Results of Bony Chest Wall Reconstruction with Expanded Polytetrafluoroethylene Soft Tissue Patch

Haibo Huang 1,2, Kentaro Kitano 1, Kazuhiro Nagayama 1, Jun-ichi Nitadori 1, Masaki Anraku 1, Tomohiro Murakawa 1, Jun Nakajima 1,
PMCID: PMC4990090  PMID: 25641033

Abstract

Purpose: The early and long-term outcomes of bony chest wall reconstruction with expanded polytetrafluoroethylene (Gore-Tex) soft tissue patch remain a concern. No clinical study has reported the shrinkage of Gore-Tex following reconstruction to date.

Methods: Thirty-seven patients who underwent bony chest wall reconstruction from 1994 to 2012 were retrospectively reviewed. Postoperative chest computed tomography images of 17 patients were examined, and shrinkage of reconstruction materials was measured and compared.

Results: Gore-Tex was used for reconstruction in 18 patients, autologous materials were used in 14, Marlex mesh was used in four, and Medifit felt was used in one. No surgery-related deaths were observed. Twenty patients experienced early postoperative complications. Four patients experienced local infection. One patient with Marlex-mesh experienced empyema 33 days postoperatively. Chest drainage time in the Gore-Tex patients was significantly lower than in patients with other types of prosthetic reconstruction. No dislocation or dehiscence was found. Shrinkage of Gore-Tex was absent in 4 patients and acceptable in seven patients. No granulation formation was evident around the Gore-Tex, No significant difference in shrinkage was seen between the different materials used.

Conclusion: Chest wall reconstruction with Gore-Tex was feasible with favorable early and long-term results.

Keywords: chest wall reconstruction, tissue prosthesis, outcomes, long-term observation, computed tomography

Introduction

Stability and integrity of the bony chest wall are important for maintaining normal cardiopulmonary function. Bony chest wall reconstruction is necessary in the case of chest wall resection as resection will affect the stability and integrity of the wall. In the past, autologous materials such as fascia lata and muscle flaps were mostly used for chest wall reconstruction.1,2) However, recent developments have led to new medical materials and surgical techniques, and several kinds of prosthetic materials including polypropylene and polytetrafluoroethylene have shown satisfactory results and are in widespread use.3)

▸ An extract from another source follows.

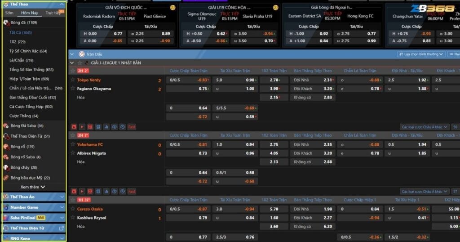
Task: Click the live stream play icon under Tokyo Verdy match
Action: [82, 127]
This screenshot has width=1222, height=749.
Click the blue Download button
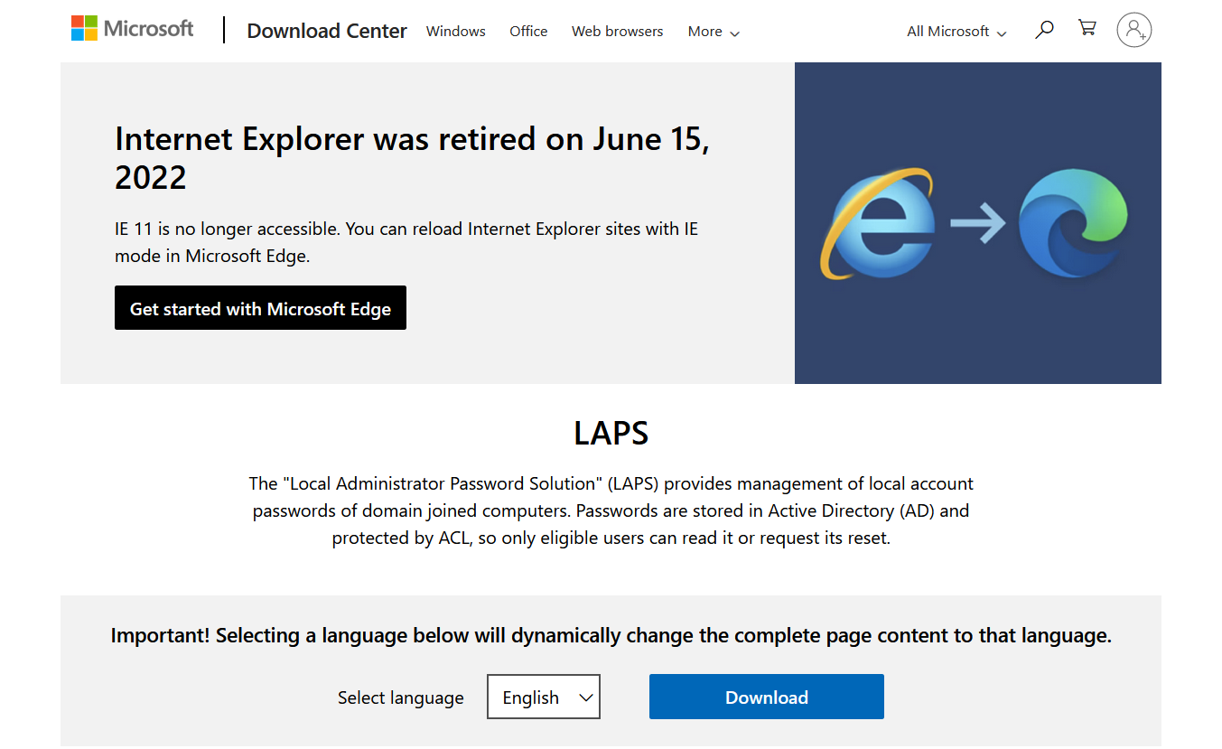click(x=767, y=697)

The Gore-Tex soft tissue patch is one kind of prosthesis employed for bony chest wall reconstruction. Composed of the inert biomaterial expanded polytetrafluoroethylene (ePTFE), Gore-Tex features a microporous structure that enables host tissue incorporation. It is convenient for clinical application due to its wide availability, ease of handling, guaranteed source, and quality. However, early complications, such as prosthesis infection, and long-term outcomes, especially the possible shrinkage of the prosthesis, remain a concern to many doctors. To date, no studies have focused on the shrinkage of chest wall reconstruction prostheses or on the changes in the defect areas in the bony chest wall that may result in chest pain and chest wall deformity. Therefore, we conducted a retrospective analysis of 37 cases of bony chest wall reconstruction in patients who underwent the procedure from 1994 to 2012 at our hospital, and we evaluated the early and long-term outcomes of such reconstructions with a Gore-Tex soft tissue patch.

Materials and Methods

From January 1994 to December 2012, 37 patients underwent bony chest wall reconstruction with different materials at our hospital. After obtaining approval from the Institutional Review Board, who waived the requirement for patient or family consent, medical records were reviewed.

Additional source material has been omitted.